**Problem**
Look below for the line that has "Open 集群实施检测 sidebar item". Set down the lines from there through the line that has "Screen dimensions: 1080x686", exactly as written.

**Provided data**
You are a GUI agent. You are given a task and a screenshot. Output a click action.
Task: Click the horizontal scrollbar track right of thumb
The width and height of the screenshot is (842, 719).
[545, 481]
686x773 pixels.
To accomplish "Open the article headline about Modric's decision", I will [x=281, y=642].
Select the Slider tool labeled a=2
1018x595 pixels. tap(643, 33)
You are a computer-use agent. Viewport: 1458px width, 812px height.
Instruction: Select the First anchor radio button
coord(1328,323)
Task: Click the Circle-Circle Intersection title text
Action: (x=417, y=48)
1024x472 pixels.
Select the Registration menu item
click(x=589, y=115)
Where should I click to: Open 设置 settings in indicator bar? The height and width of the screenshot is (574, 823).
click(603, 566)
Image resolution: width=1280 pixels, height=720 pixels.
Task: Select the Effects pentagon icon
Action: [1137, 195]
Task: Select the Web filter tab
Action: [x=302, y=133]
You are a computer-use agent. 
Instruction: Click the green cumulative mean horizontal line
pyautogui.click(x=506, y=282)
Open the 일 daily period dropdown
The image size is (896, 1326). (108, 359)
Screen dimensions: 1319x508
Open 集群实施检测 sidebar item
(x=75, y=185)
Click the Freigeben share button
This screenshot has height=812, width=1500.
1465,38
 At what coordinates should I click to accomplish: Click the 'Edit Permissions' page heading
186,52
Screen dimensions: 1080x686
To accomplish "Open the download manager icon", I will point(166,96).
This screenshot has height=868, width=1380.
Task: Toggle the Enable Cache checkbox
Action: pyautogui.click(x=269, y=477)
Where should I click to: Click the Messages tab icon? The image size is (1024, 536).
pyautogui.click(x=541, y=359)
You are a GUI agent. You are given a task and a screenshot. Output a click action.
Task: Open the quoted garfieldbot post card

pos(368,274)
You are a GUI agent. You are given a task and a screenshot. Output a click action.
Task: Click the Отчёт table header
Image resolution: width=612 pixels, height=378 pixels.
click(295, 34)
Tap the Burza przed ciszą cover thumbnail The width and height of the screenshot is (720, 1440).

**Exercise output**
Open 集群实施检测 sidebar item
(x=75, y=185)
Click the Freigeben share button
This screenshot has height=812, width=1500.
1465,38
 At what coordinates should I click to accomplish: Click the 'Edit Permissions' page heading
186,52
Screen dimensions: 1080x686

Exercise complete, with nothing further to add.